Democratization means the leveling of various categories of contemporary society; be it gender, economically haves and have-nots , socially advanced or marginalized etc. in availing the benefits of technology and accessing the technology.
And at the same time, the Google CEO argued that, technology has been empowering people through information and in future technology, foresight and information will define the contours of future.
The Google CEO’s remarkable words sound extremely pertinent in the context of rapid and ever growing interface of Indian democracy with technology.
Ever since the beginning with Sam Pitroda’s technological revolution in early 90’s to contemporary India’s ‘Digital India’ initiative bear the testimony to the symbiotic relationship between the technology and the process of democratization.
Couple of decades back, in 1970s the powerful American writer and futurist Alvin Toffler had brought out a seminal book Future Shock focusing on the centrality of technology in ushering in social revolution across the globe.

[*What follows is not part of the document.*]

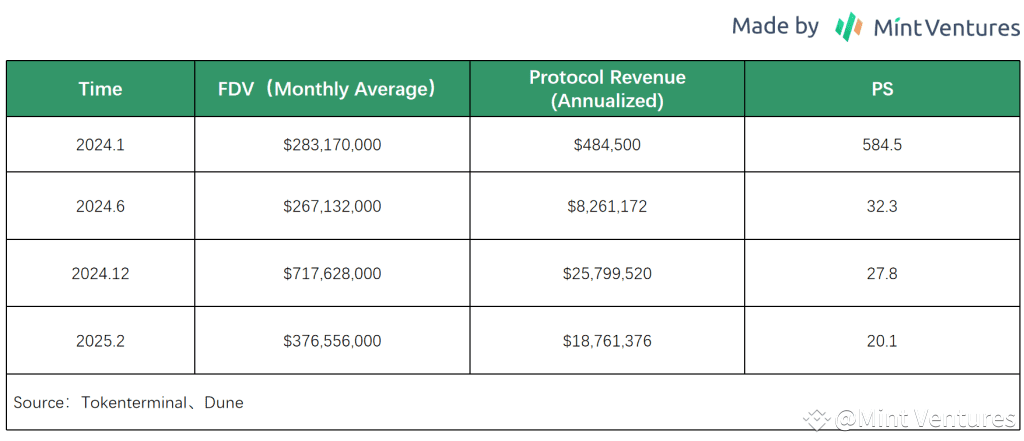Image resolution: width=1024 pixels, height=441 pixels.
Task: Select the $18,761,376 revenue cell
Action: 607,341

Toffler’s futurist projections became a reality with the ever increasing reach of internet around the world. The world experienced an unprecedented revolution in technology and information with proliferation of internet.
The reach of internet in 1995 was only around 1 percent of total population of world and reached to 40 percent in 2015 and 46.1 percent in 2016 according to the information of the International Telecommunication Union.

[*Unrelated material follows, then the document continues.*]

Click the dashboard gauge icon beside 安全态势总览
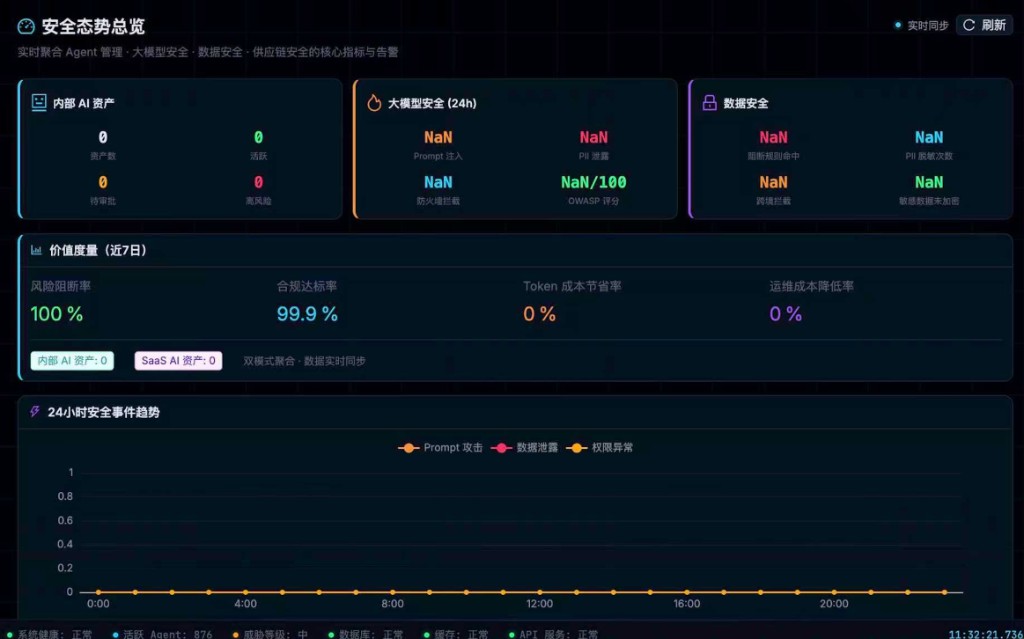[x=26, y=26]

Looking at the trajectory of growth of internet all over the world, the critical phase was from 1999 and 2013 during which the reach of internet grew by 10 times.
A comparison of BRIC (Brazil, Russia, India, China ) countries in terms of the reach of internet India still a distant player with only 34.8 percent of population accessing internet where as Brazil with 66.4 percent, Russia with 71.3 percent and China with 52.2 percent of population having access to internet.

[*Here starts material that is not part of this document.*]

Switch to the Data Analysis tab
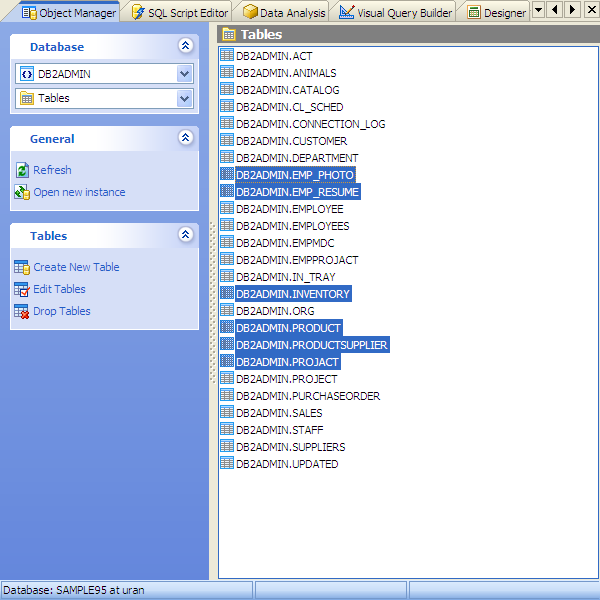The width and height of the screenshot is (600, 600). point(284,12)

However, India has emerged as the one of the fastest growing country in terms of internet access.
Few advanced countries like the US has achieved provision of internet access to 88.5 percent , the United Kingdom 92.6 percent and Japan 91.1 percent of their respective total population.
In contemporary times, the mobile which has become the symbol of ‘real empowerment of people through technology’ has also become the single-window to the huge universe of information, commerce, livelihood and education.
In terms of the reach of mobile, both India and China have crossed the 1 billion users in 2016 and 2012 respectively.
Looking at the ‘last –mile outreach’ potential to take the benefits of development; the mobile has emerged as the most powerful instrument due to its ubiquitous presence.
In addition, as a pragmatic step Government of India has started the Direct Benefit Transfer (DBT), the flagship JAM (Jandhan, Aadhar and Mobile) which also requires the support of Mobile to help reach the benefits directly to the people.
The reach of 900 million mobile phones is being linked to 1 billion Aadhar numbers an data base of 1.2 billion bank accounts; which retains the potential of a game changer in the process of governance in India.
The biggest endeavor that any democracy has undertaken in recent times towards inclusive growth through technology has been the ‘Digital India’ initiative of the Government of India.
Though the initiative focuses on three critical areas- digital infrastructure as a utility to every citizen, governance and services on demand and digital empowerment of the citizens; it needs to include few pragmatic steps towards narrowing down the ‘digital divide’.
To overcome the ‘Digital divide’ which has remained the biggest stumbling block on the way to democratization, the beginning may be made at the upper primary school level by ensuring a certain minimum bandwidth to every student enrolled in an academic year.
The vision document of Government of India Vision 2035 advocates an ambitious agenda for a technologically advanced India by bringing in paperless activities and services in every form by 2035 and adopting virtual reality with no computer in physical form by 2035.
At the broad policy level in India, adoption and adherence to changes in technology must be aligned with a crystal clear technological foresight.
The onus lies on the Department of Science and Technology, Department of electronics and Information Technology which require a synergetic policy crafting along with academia and lead technological giants.